#### WHAT IS NEEDED:
Locate each line in the material below that contains the string "point" and copy those lines. Case counts.

#### DATA SHOWN:

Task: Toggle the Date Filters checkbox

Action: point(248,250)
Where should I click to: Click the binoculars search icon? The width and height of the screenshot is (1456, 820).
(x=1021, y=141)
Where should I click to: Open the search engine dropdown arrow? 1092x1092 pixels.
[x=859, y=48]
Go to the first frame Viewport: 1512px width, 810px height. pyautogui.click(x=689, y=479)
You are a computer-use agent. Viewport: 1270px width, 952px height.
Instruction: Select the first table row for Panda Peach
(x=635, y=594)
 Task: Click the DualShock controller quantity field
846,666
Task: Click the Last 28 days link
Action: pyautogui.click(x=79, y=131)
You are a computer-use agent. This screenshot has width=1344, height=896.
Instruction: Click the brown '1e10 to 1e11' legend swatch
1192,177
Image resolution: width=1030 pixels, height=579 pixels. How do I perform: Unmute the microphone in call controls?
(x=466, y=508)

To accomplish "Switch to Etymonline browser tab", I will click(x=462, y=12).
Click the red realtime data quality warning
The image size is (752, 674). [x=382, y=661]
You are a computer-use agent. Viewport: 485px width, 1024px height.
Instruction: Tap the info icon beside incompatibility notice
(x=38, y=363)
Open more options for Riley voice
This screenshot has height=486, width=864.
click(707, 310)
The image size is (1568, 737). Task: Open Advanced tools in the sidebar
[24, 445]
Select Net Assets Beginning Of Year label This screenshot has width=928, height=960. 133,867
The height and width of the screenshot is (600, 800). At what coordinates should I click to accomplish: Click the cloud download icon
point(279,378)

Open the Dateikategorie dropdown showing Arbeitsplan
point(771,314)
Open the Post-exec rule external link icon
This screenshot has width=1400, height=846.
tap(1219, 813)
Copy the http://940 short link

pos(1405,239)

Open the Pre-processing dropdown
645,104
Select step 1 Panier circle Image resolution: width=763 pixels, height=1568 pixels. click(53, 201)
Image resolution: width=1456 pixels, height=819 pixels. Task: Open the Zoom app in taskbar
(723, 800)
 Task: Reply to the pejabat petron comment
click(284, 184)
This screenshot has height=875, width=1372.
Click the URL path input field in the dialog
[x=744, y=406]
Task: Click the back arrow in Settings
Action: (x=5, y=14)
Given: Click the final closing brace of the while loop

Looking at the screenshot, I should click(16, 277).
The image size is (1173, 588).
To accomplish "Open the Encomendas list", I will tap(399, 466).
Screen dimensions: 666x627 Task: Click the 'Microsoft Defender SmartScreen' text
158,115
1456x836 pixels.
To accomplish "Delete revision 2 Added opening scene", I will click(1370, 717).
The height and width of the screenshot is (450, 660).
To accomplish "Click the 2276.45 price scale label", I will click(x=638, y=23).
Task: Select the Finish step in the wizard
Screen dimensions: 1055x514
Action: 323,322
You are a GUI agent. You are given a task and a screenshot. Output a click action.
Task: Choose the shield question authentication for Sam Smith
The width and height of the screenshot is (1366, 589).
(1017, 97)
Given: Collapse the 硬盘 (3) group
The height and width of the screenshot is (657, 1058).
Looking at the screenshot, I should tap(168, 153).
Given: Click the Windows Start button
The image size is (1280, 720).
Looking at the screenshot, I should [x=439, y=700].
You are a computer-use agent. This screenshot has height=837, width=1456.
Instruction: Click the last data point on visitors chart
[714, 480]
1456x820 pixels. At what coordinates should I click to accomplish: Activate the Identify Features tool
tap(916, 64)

#### PROBLEM SOLUTION:
Action: point(248,250)
point(279,378)
point(771,314)
Instruction: Click the last data point on visitors chart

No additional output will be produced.